BLOG

Third Quarter 2009

Up to now, the rally of the last six months has been driven by a correction of the dislocations of last year, which impacted all asset classes. Those dislocations have now largely disappeared, and credit spreads, corporate bonds, interbank rates, and many commodities are back to where they were in September of 2008. Stocks, however, are not back to these levels, and are still far from it. Yet the price/earnings ratio of the S&P is back to its 10 year historical average, and by some measures (cyclically adjusted) it is above its long term average.


So what could drive stock prices higher? Either continued upward earnings revisions for U.S. companies, or liquidity. Americans are holding $3.5 trillion of cash in money markets, representing 73% of the entire market capitalization of the S&P 500 index. It seems that most people aren’t yet ready for stocks, if we consider that mutual fund flows have been heavily skewed in favor of bond and money funds. Yet if this money is mobilized into buying stocks, there is plenty of room for upside. Growing concerns about inflation due to central bank policies worldwide may also lead to fear that inflation could exceed the returns on money market accounts, which may cause investors to buy equities.


However, economic reality and the direction of the stock market have been diverging. In reality, unemployment is still rising and will soon hit 10%. Nominal wage growth is still falling. The “wealth effect” remains solidly negative, since every $4 lost from home values impacts consumer spending by $1, according to a recent study at the University of Chicago.


70% of total U.S. economic activity comes from consumer spending. The Consumer Confidence Index is published by a research organization called The Conference Board, based in New York. The Index is based on two measures: consumer assessment of the present and consumer expectations of the future. At no time in the past 20 years have the two been so divergent. The Index was down for the month of September to 53.1 (1985=100) from 54.5 in August, probably because the “cash for clunkers” program, which led to automobile consumption, ended on August 24th. More importantly, however, is the contrast between the present situation index (22.7) and the expectations index (73.3). Clearly expectations have run ahead of the present situation. The fourth quarter will be pivotal in determining which forces (fundamentals vs. liquidity) will dominate the direction of the stock market.

- SUPPLIED MATERIAL
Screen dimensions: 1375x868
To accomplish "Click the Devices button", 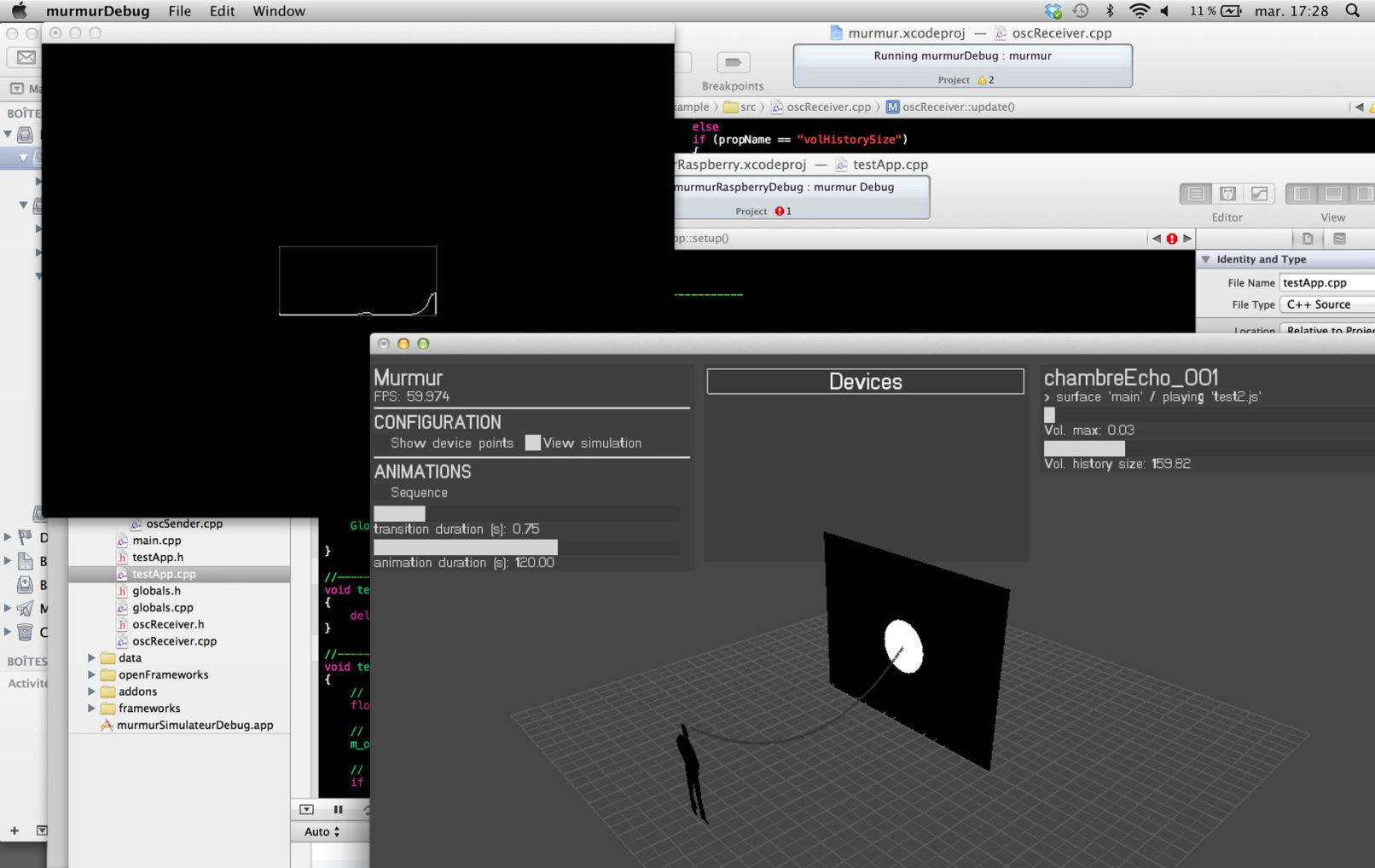I will 865,381.
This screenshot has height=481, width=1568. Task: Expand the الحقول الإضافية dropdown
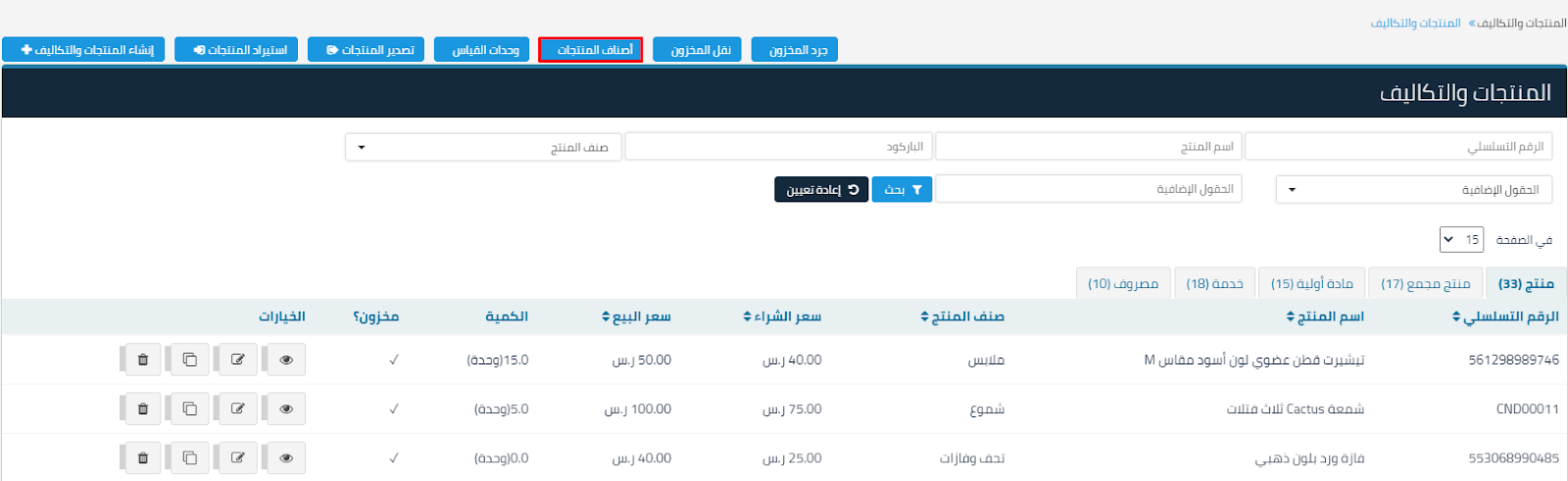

- CHALLENGE 1
In the Third Quarter 2009 blog post, how much cash are Americans said to be holding in money markets?
- CHALLENGE 2
Duplicate the passage of the Third Quarter 2009 blog post from "Third Quarter 2009" up to and including "long term average.".

- CORRECT ANSWER 1
$3.5 trillion, representing 73% of the entire market capitalization of the S&P 500 index.

- CORRECT ANSWER 2
Third Quarter 2009

Up to now, the rally of the last six months has been driven by a correction of the dislocations of last year, which impacted all asset classes. Those dislocations have now largely disappeared, and credit spreads, corporate bonds, interbank rates, and many commodities are back to where they were in September of 2008. Stocks, however, are not back to these levels, and are still far from it. Yet the price/earnings ratio of the S&P is back to its 10 year historical average, and by some measures (cyclically adjusted) it is above its long term average.